Title: RE: [AOLSERVER] ns_mutex is likely causing our AOL web server to hung - Memory problem
You are right Andrew, we are using ACS and I believe the version is 2.2.3. Now the info tclversion says 8.3, but the info patchlevel says 8.3.2, also the directory is aolserver/lib/tcl8.3/, so not sure what is running right now.
I've been digging into the application but since everything is happy and no Error is happening I have no idea what can cause this. We have a lot of tracing and logging in the critical sections and so forth but as I said nothing shows up when the webserevr starts eating all the memory.

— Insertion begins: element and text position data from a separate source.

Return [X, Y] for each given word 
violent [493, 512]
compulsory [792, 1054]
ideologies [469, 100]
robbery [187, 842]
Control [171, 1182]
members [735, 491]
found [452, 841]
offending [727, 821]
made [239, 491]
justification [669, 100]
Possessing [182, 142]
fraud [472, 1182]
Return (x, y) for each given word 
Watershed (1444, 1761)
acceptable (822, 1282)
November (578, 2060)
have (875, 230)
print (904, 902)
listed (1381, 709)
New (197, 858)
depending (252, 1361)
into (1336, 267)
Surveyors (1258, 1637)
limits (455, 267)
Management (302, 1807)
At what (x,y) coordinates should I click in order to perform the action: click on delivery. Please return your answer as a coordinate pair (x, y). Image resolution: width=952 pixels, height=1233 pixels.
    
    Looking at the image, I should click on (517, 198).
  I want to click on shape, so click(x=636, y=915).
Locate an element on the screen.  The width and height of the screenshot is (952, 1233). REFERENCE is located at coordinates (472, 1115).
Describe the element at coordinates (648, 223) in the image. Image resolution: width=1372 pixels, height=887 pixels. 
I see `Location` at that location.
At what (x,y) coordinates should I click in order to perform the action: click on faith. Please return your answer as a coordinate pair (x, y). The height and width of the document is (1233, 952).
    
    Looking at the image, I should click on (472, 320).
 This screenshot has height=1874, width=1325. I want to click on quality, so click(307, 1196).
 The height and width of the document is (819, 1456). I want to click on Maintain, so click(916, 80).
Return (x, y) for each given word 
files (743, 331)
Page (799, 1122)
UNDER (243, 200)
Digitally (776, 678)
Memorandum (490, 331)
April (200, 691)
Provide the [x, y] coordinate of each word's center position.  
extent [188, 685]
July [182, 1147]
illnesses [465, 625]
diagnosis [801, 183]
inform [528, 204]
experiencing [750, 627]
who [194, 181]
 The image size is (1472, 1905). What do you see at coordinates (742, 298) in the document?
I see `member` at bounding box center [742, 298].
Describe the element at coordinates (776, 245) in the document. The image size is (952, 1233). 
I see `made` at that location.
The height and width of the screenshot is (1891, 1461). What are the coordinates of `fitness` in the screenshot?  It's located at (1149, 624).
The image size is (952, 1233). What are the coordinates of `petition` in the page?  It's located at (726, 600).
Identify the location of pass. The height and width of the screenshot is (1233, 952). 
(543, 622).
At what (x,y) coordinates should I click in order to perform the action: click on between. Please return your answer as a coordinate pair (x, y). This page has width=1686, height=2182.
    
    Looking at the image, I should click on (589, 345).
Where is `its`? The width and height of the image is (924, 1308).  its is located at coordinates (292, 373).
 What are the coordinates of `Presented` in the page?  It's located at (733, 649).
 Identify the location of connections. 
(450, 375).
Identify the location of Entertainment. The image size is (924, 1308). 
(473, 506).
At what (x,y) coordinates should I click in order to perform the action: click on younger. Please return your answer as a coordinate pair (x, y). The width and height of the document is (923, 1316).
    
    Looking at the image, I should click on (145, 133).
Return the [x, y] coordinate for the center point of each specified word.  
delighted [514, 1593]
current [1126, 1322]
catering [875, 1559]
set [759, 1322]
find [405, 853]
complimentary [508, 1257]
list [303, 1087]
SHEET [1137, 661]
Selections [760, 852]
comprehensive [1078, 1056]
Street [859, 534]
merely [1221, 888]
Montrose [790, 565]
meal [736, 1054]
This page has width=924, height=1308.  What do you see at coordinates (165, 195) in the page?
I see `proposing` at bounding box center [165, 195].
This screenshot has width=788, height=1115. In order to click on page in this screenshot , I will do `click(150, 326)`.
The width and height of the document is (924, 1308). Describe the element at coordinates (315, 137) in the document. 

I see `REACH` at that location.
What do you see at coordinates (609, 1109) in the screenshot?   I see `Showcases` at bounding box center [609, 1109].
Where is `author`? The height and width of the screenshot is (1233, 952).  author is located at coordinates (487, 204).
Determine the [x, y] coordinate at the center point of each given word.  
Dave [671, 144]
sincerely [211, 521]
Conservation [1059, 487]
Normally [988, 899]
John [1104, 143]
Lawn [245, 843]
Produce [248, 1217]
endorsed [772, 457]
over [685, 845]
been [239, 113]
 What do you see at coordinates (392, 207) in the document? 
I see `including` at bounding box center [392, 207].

I haven't exactly found a pattern where I can create the problem, but basically if we start clicking on the pages for 10 minutes (load level ~2.5), then the problem shows up. But that doesn't tell anything because there might be a specific section that needs to be hit in order to create the memory problem. Now last night I tried to use some of our Admin pages which heavily touched data base and involves TCL usage a lot, the free memory dropped 30MB (which might be normal), and now after 12 hours or so, still is in the same usage, so I think it has something to do with the load and amount of traffic.
Would using -z (zippy memory allocator switch) help to do more tracing/monitoring ?
We use ns_share massively, could that be the cause ?
Thanks,
Seena
P.S as far as memory leak subject, so should I ignore the discussion I've found which I though it's similar to my problem ? Could you access the messages ? (the links I provided was broken I think, sorry about that)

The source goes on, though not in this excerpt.